• **Aim of the task**
With the pictures omitted, please transcribe exactly the lines beginning at the one that contains "The height and" and ending with the last line of the records below.

'''

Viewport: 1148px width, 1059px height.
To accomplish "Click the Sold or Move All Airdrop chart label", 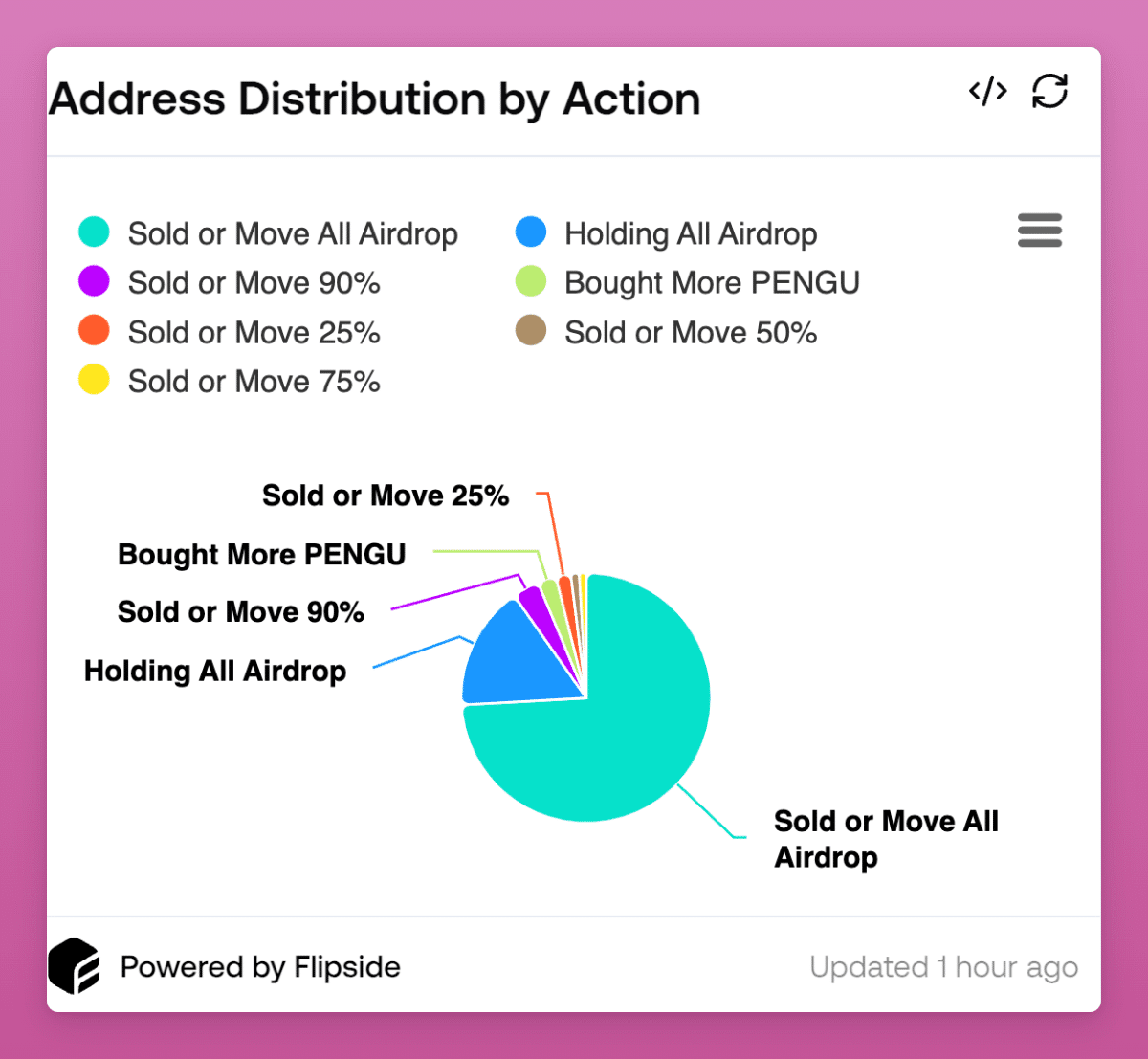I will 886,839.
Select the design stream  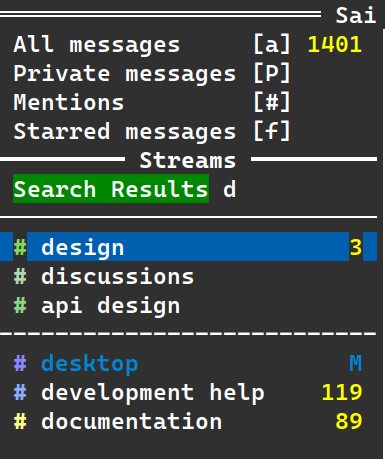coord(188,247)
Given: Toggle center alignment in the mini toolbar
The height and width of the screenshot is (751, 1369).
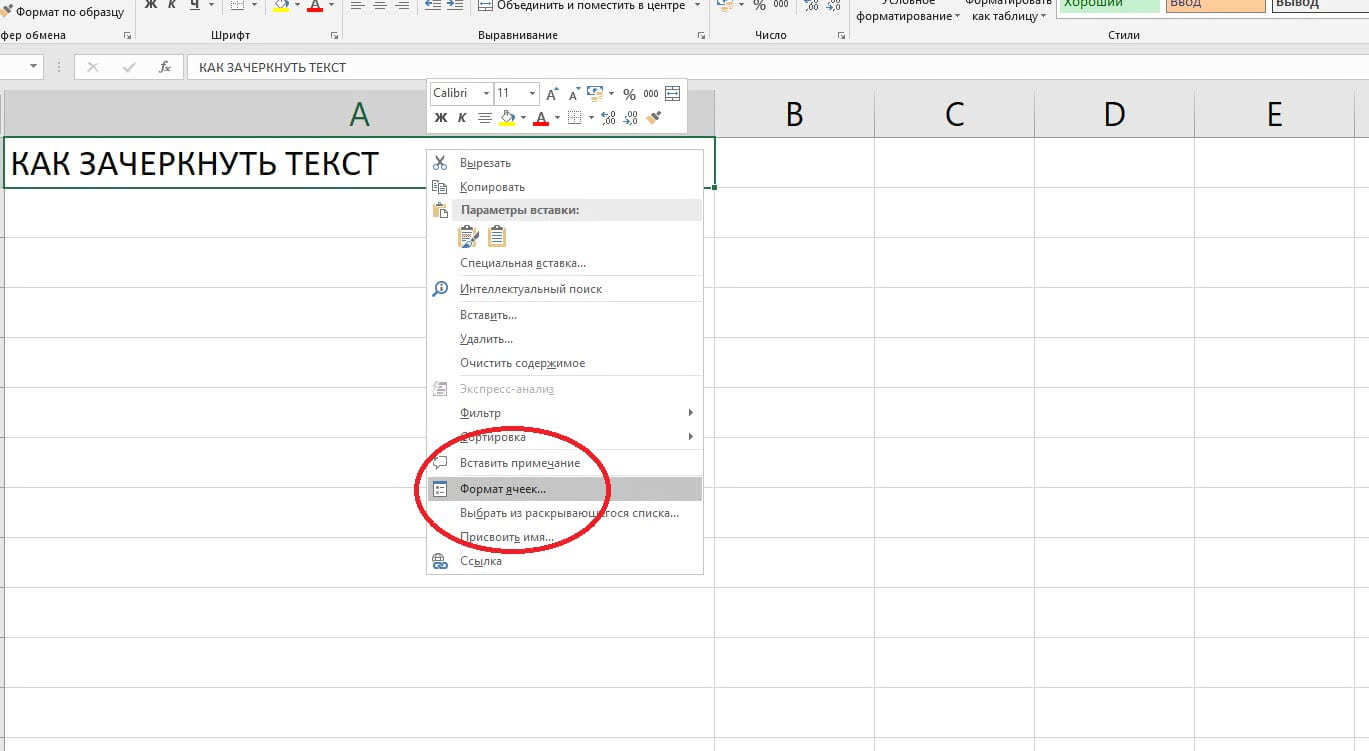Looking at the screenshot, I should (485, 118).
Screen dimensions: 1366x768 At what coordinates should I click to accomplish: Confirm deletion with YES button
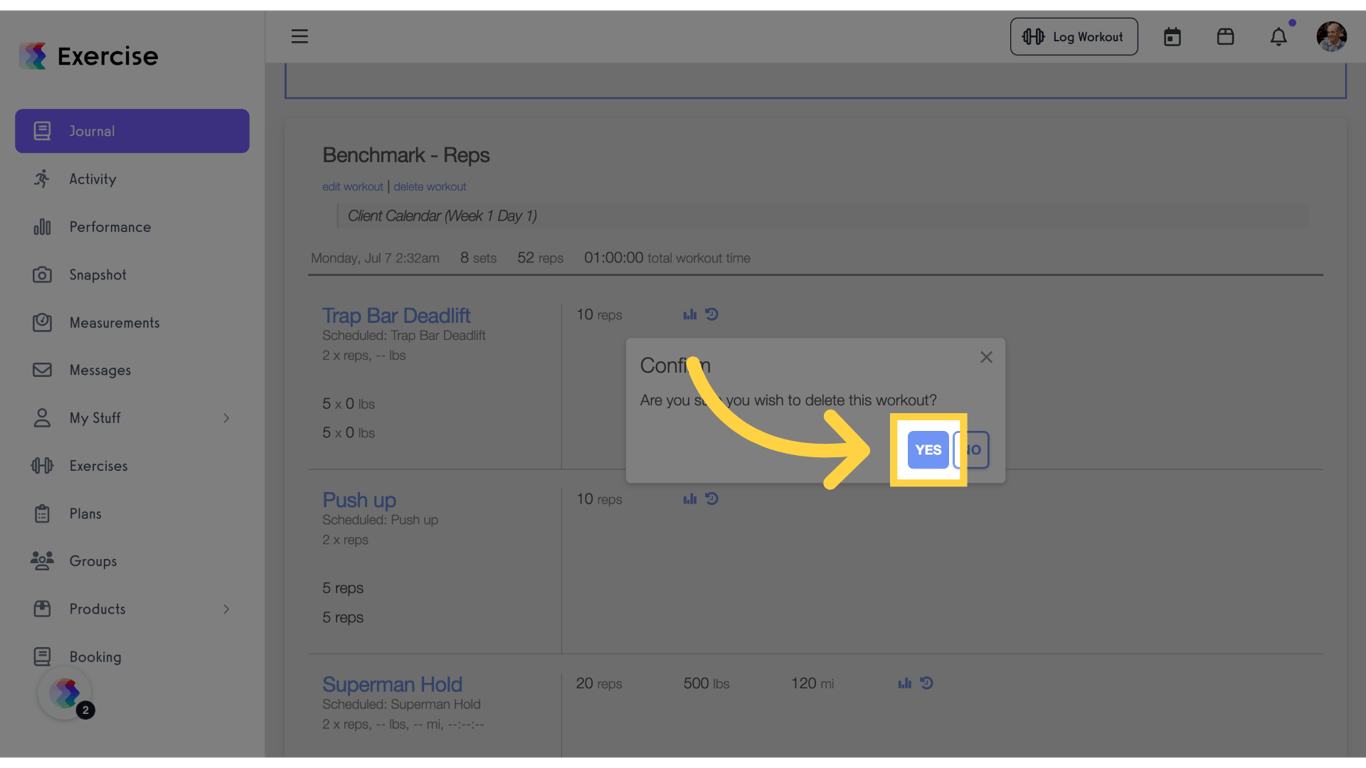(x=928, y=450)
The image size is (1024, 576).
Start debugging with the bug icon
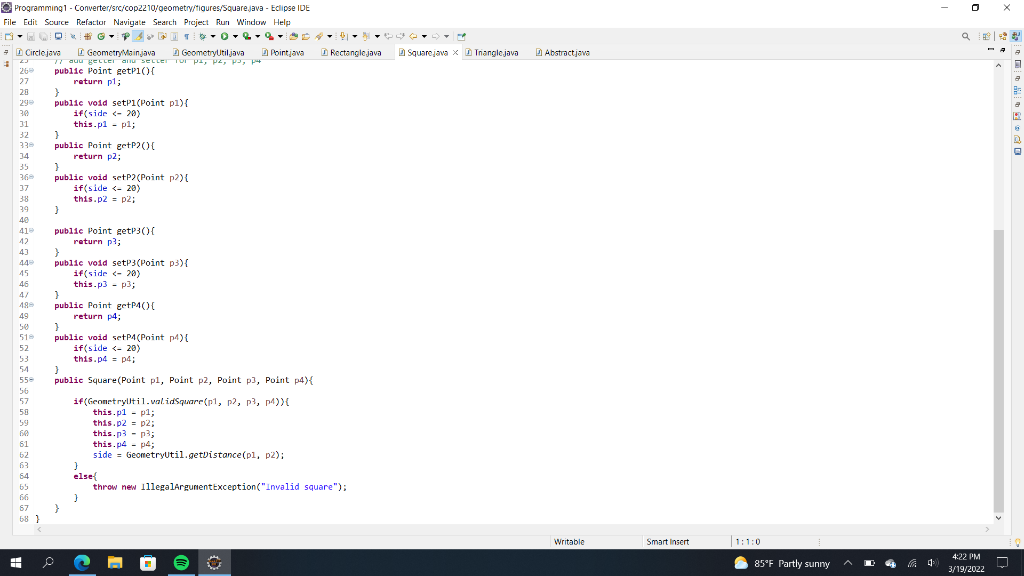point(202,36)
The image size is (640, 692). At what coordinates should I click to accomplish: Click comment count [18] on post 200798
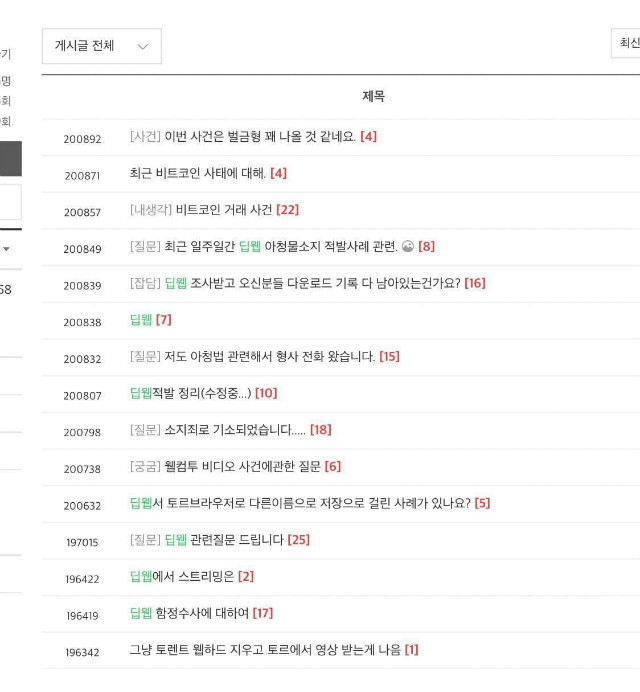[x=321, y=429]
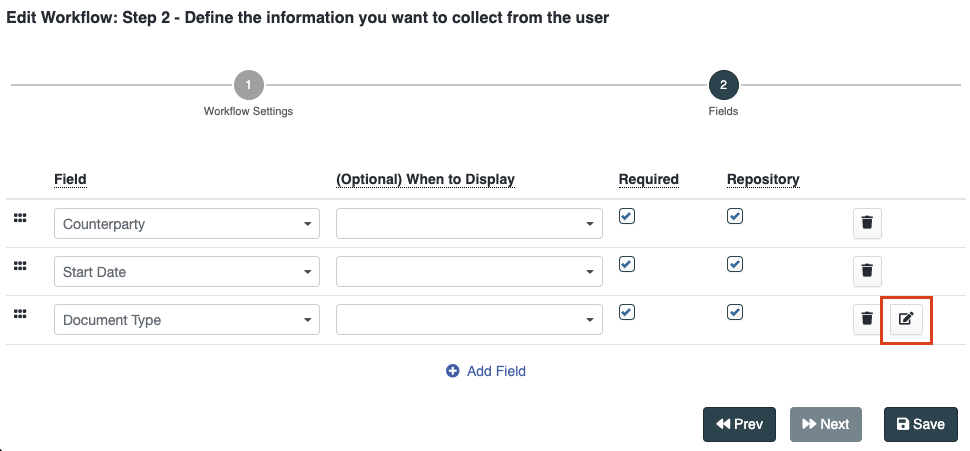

'''

• **Written solution**
The height and width of the screenshot is (751, 1369).
Looking at the screenshot, I should (485, 118).
Screen dimensions: 1366x768 At what coordinates should I click to accomplish: Confirm deletion with YES button
(x=928, y=450)
The image size is (1024, 576).
Start debugging with the bug icon
point(202,36)
The image size is (640, 692). At what coordinates should I click to accomplish: Click comment count [18] on post 200798
[x=321, y=429]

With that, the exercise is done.